Text extract –

□ □ □

CHANUKAH 2002/5763-ANOTHER CELEBRATION

November 30, 2002







Rabbi Edward Paul Cohn

Temple Sinai

New Orleans, Louisiana


I'm telling you, Chanukah has really changed from my boyhood days! Its complete American transformation was thrillingly obvious as, last Sunday, I observed the scene during our Temple Sinai Sisterhood Chanukah Bazaar. In the midst of that unmistakable latka fragrance, my eyes took in the colorful array of unprecedented menorah variety!

Believe me when I tell you that there was every kind of menorah to be seen and sold! We had the traditional and the contemporary, the glass and the metal, the wood and the ceramic, the oil and the candle, the candle and the electric, the miniature and the gigantic, the child's menorah and the adult menorah, expensive menorahs and very reasonable ones.

And how about the incredible variety of greeting cards, Chanukah door decorations, napkins, banners, decorator beeswax candles, wrapping papers, baubles, guest towels, paperweights and bubble bath? Everything for Chanukah.

□ □ □

Extracted entries –

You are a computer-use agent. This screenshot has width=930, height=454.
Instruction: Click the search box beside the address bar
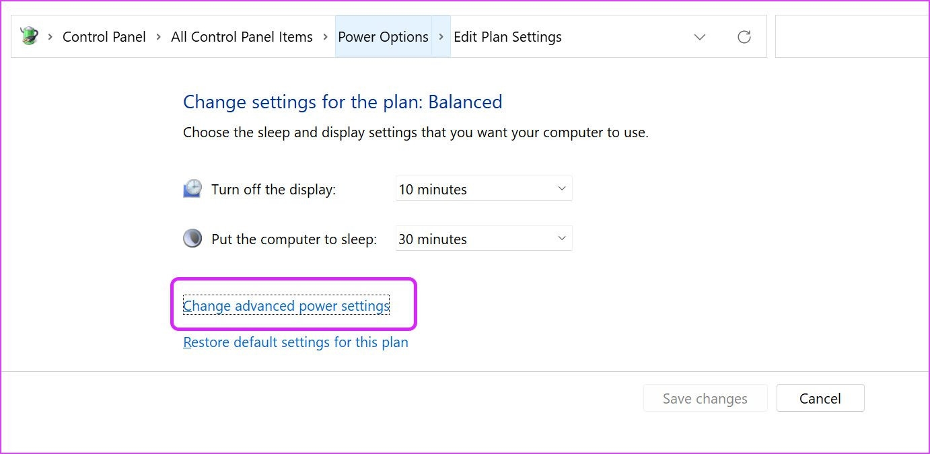[x=851, y=37]
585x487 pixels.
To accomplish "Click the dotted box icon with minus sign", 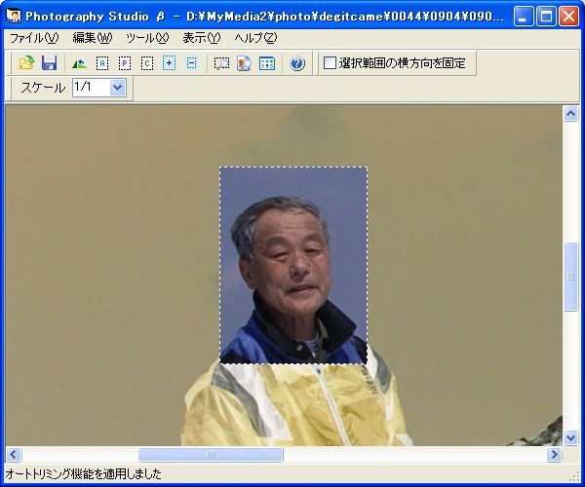I will [x=191, y=63].
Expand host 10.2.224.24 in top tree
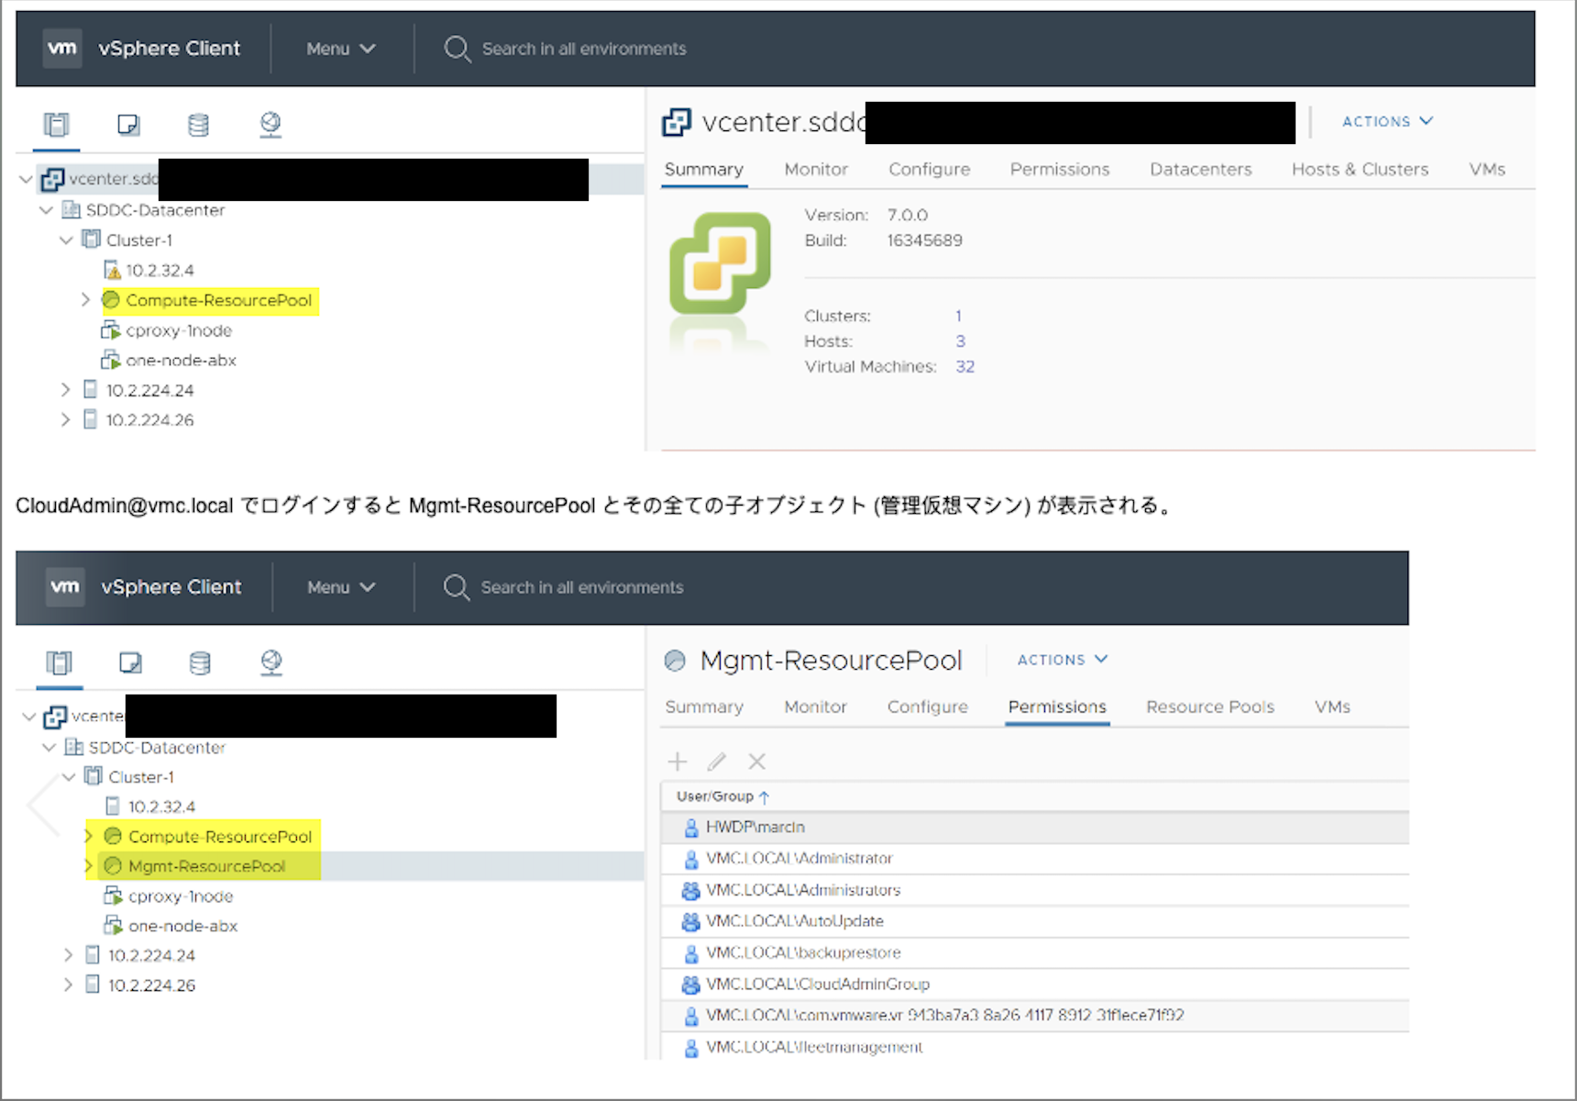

□ □ □

Jobs –
**A)** Please extract the passage of the Chanukah piece that begins at the words "New Orleans, Louisiana" and stops after "unprecedented menorah variety!".
**B)** Name every material that the Chanukah piece says the menorahs at the bazaar were made of.
The material above is separate from the Chanukah piece.

Task-by-task solutions –
**A)**
New Orleans, Louisiana


I'm telling you, Chanukah has really changed from my boyhood days! Its complete American transformation was thrillingly obvious as, last Sunday, I observed the scene during our Temple Sinai Sisterhood Chanukah Bazaar. In the midst of that unmistakable latka fragrance, my eyes took in the colorful array of unprecedented menorah variety!

**B)** Glass, metal, wood, ceramic